Climate policy should be based on empirical evidence, not computer models

Climate predictions are speculation about the future backed not by real-world data but by mathematical models. No wonder they wildly over-predict warming

By Kenneth P. Green, Fraser Institute, 2023

Much of our understanding of anthropogenic climate change, and much of the debate over climate science and climate policy, is based on mathematical computer modeling. Rarely, if ever, do we see much discussion of empirical measurements of climate change; global average temperature and sea level are rare exceptions.

But empirical measurements of climate-policy impacts, empirical measurements of changes that might or might not validate the modeled climate projections, or empirical measurement of meteorological (weather) changes, are scarce to non-existent in most media.

Information from models dominates nearly every element of the discussion about the climate:

  • modeling of how the climate works
  • modeling of what human activities influence the global climate
  • modeling of how human activities might influence the local climate
  • modeling of how climate changes manifest as weather or meteorological changes
  • modeling of how those activities might change over time
  • modeling of how public policies involving greenhouse-gas controls might mitigate climate change
  • modeling of how people might respond to climate policies behaviourally (economically), and so on.

At the same time, many of the assumptions that shape these models are simply speculation about the future put to numbers. Modellers create scenarios and story-lines of future societal development, estimate greenhouse-gas emissions from those scenarios and story-lines, and plug those values into mathematical climate models that predict future warming and the harms of that warming.

Climate policy should be based on same rules of empirical evidence as courts of law

For those who believe that public policy should be based on the same calibre of evidence one might demand in a court of law to determine guilt or innocence of a crime, the almost complete reliance on model outputs is problematic. Why? Because the model outputs are not, in fact, empirical evidence of anything concrete in the physical world.

The outputs of computer models speculate on how things might be, rather than how things actually are.

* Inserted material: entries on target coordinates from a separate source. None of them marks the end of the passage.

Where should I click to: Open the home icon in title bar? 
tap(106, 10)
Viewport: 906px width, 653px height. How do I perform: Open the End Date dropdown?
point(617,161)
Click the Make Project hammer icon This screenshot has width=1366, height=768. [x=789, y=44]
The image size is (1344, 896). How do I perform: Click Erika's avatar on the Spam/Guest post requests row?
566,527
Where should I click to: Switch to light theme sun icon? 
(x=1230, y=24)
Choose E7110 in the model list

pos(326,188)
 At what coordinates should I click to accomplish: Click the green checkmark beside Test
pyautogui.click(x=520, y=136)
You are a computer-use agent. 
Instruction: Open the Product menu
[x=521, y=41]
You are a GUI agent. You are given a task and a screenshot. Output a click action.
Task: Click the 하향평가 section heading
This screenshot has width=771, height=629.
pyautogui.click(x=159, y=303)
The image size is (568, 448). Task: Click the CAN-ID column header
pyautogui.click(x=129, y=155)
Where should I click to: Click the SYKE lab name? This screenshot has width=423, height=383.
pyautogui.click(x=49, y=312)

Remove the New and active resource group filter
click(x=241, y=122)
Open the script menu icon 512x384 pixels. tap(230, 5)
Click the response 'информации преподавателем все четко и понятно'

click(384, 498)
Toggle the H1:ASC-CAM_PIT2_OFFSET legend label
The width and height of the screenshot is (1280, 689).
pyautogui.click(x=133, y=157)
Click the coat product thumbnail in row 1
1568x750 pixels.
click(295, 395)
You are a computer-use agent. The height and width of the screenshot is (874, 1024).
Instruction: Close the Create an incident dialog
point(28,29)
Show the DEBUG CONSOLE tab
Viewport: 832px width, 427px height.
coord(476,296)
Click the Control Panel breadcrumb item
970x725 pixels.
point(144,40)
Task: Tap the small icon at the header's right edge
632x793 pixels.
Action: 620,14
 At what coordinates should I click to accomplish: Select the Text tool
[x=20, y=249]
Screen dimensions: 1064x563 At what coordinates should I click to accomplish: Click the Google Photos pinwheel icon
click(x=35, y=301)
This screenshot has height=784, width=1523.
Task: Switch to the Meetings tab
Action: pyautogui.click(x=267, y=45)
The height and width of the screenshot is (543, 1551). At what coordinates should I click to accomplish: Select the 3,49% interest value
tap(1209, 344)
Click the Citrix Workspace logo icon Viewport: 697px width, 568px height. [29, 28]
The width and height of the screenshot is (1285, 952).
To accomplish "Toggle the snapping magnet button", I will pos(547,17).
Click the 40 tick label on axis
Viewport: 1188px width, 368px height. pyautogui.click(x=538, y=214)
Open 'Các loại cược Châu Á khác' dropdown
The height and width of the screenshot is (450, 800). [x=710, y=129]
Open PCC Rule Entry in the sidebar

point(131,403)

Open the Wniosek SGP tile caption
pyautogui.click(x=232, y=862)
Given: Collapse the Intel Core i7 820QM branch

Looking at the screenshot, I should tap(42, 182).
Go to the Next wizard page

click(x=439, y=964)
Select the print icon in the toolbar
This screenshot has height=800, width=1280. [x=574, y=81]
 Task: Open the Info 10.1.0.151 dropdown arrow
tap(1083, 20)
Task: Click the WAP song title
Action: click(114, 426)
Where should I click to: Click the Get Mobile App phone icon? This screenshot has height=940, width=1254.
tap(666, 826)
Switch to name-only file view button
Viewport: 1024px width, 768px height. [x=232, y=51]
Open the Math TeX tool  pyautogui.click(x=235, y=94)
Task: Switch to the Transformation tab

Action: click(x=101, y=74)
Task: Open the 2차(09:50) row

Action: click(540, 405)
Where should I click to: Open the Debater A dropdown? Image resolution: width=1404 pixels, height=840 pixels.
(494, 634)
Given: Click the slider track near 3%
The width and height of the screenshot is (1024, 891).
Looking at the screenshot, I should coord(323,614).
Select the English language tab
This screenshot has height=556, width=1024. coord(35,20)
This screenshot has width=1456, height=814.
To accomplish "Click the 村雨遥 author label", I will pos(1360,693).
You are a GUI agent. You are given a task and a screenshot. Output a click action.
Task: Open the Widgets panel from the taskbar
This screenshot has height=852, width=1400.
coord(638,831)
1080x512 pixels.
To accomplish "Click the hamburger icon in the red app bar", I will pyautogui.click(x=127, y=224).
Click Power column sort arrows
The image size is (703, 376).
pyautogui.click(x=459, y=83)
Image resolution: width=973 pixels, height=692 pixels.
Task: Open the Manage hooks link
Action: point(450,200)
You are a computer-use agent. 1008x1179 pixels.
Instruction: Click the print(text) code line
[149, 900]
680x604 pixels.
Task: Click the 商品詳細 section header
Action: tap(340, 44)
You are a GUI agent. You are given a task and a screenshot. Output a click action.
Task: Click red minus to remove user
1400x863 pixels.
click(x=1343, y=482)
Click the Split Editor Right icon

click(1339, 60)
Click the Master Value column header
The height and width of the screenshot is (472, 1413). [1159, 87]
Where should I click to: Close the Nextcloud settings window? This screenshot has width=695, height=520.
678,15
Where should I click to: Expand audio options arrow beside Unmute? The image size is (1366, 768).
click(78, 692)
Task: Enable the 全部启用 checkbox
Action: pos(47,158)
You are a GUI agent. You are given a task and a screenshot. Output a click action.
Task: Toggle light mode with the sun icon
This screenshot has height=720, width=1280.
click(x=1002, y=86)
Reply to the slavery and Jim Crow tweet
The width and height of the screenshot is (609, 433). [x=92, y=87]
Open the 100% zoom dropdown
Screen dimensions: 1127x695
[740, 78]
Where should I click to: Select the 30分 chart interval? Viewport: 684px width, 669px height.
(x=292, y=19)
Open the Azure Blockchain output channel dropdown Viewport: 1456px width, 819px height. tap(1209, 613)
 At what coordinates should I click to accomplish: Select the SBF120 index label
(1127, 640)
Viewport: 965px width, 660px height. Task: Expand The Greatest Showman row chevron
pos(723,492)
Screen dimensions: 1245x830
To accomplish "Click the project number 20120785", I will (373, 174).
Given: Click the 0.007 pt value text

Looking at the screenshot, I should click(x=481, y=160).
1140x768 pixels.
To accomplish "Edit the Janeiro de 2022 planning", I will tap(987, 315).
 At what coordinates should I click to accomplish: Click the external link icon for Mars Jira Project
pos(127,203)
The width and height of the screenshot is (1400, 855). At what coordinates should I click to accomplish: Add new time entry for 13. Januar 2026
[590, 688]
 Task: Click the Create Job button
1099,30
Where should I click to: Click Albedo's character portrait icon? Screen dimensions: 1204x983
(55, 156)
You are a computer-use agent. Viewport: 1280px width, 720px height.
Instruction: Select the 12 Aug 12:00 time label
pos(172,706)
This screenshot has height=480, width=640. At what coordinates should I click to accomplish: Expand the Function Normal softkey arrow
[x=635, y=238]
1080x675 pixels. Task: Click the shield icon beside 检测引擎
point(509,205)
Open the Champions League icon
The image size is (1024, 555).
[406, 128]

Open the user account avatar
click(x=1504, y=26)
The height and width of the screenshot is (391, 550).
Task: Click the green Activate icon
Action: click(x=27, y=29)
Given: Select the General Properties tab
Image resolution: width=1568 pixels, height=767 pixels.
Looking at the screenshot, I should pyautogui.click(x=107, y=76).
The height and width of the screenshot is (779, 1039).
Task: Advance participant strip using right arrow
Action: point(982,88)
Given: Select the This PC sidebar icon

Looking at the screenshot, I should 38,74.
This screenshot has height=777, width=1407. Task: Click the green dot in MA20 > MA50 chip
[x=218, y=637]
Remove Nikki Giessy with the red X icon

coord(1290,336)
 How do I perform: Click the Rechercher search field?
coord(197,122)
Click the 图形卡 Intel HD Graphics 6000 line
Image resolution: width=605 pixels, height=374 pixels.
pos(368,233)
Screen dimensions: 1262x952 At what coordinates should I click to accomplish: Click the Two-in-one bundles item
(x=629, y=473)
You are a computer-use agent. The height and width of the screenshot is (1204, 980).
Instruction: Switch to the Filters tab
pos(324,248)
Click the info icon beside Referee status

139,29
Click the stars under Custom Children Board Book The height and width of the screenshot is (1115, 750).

It is a critical distinction between science and not-science, evidence and not-evidence.

Public policy should be based on the same calibre of evidence one might demand in a court of law to determine guilt or innocence of a crime. Instead, the model outputs are not, in fact, empirical evidence of anything concrete in the physical world.

And in fact, computer model outputs are often at odds with actual, empirically measured reality. This study examines only two such divergences within the broader subject of climate-change science and policy: the divergence between modeled estimates of the sensitivity of earth’s atmosphere to greenhouse-gas enrichment, and the disagreement between modeled predictions and actual rates of greenhouse-gas enhancement.

As the study shows, the tendency of speculative mathematical climate models has been to over-estimate how sensitive the earth’s atmosphere is to enrichment with greenhouse gases, when compared to estimates based on measurement of actual temperatures and greenhouse-gas enrichment. To put it simply, they over-predict atmospheric warming, and the derivative consequences that would flow from such warming.

In addition, models used to predict the enrichment of the atmosphere with greenhouse gases have also been more extreme than reality has demonstrated. Combined, these two modeled parameters, the sensitivity of the climate and how much greenhouse gas would be emitted in the future, have generated the scenarios of extreme climate change that have dominated the discussion for the last 20 years.

Models run ‘too hot’ in predicting climate

The policy implications of the mismatch between model-based and measurement-based estimates of climate warming are fairly obvious.

When compared with measurement-based estimates of climate sensitivity, model-based estimates appear to be running “too hot” and, as a consequence, policies to mitigate such changes are themselves likely running “too hot” and overly aggressive. Measurement-based estimates suggest an atmosphere less sensitive to greenhouse-gas enrichment than the models.

This would, in turn, suggest that less-aggressive efforts to mitigate greenhouse-gas emissions, perhaps also with longer time-horizons, should be enough to protect the world from possible climate change.